Sugere "abaixar um pouco a fervura" do que define como uma polêmica "movida por um monte de preconceitos''. Questiona: do que adianta "acusar de ideologia de um lado, mas cometer o mesmo erro de posição ideológica oposta, dura, fechada"?

Quem "fica lá comentando umas frases, esqueceu o foco", diz dom Odilo. Ele próprio admite que há ali "questões que talvez eu não diria desse modo, mas, pelo amor de Deus, o foco é outro" .

A ideia de uma Igreja esquerdizada é alimentada por ativistas católicos leigos. Bernardo Küster, que ganhou popularidade com vídeos como "Projeto de Ditadura LGBTTQI+@Y123", virou um queridinho do bolsonarismo. Em mais de uma ocasião, acusou a CNBB de ser uma entidade empesteada de comunismo —começando pelo seu fundador, dom Helder Câmara (1909-1999), a quem se refere como "o arcebispo vermelho".

Em 2018, a cúpula da Igreja no Brasil já havia entrado em rota de colisão com militantes direitistas por conta da Campanha da Fraternidade.
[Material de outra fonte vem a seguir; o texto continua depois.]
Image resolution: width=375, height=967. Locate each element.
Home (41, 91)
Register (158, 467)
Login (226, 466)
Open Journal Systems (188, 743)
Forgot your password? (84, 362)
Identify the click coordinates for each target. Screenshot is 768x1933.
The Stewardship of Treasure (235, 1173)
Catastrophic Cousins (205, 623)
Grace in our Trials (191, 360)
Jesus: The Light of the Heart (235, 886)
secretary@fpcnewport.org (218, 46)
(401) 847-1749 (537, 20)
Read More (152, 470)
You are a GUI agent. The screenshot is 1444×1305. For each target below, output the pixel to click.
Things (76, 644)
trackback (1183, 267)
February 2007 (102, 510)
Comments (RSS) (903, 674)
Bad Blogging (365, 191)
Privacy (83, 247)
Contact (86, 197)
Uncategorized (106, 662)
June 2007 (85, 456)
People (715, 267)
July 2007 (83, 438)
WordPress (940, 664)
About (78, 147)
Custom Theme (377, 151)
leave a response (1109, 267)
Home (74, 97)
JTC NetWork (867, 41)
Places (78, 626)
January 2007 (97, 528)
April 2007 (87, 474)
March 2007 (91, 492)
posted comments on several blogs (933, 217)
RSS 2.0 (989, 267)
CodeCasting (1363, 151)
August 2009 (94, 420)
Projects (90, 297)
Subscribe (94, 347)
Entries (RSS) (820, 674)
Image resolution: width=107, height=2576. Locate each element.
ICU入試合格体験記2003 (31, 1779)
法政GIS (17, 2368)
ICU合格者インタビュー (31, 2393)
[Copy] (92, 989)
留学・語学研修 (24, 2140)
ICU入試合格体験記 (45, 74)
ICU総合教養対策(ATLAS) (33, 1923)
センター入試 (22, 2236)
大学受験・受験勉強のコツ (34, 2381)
Ao apresentá-la, o então presidente da CNBB, cardeal Sérgio da Rocha, disse que a entidade rejeitaria “candidatos que promovam ainda mais a violência”, o que foi assimilado como uma indireta para Bolsonaro, que ainda pleiteava a Presidência da República.

O argumento da campanha atual é criação de um grupo que incluiu um cientista social, uma doutouranda em semiótica, um doutor em línguas vernáculas e uma teologa feminista, afirma a secretária-geral do Conic, a pastora Romi Márcia Bencke. Depois de formulado, foi discutido e aprovado por dois líderes católicos, um da Igreja Ortodoxa e seis evangélicos, sobretudo de igrejas protestantes históricas (só há um pentecostal).

O órgão é atacado por pastores como Silas Malafaia, que diminui a expressividade da Conic, "um antro de esquerdopatas travestidos de cristãos".

"Não tem nada de esquerda" no texto, diz Bencke. "O Conic não tem vinculação político-partidária. O que nos orienta é o Evangelho. Se você se orientar pela prática de Jesus, ele nunca incitou a violência e o ódio."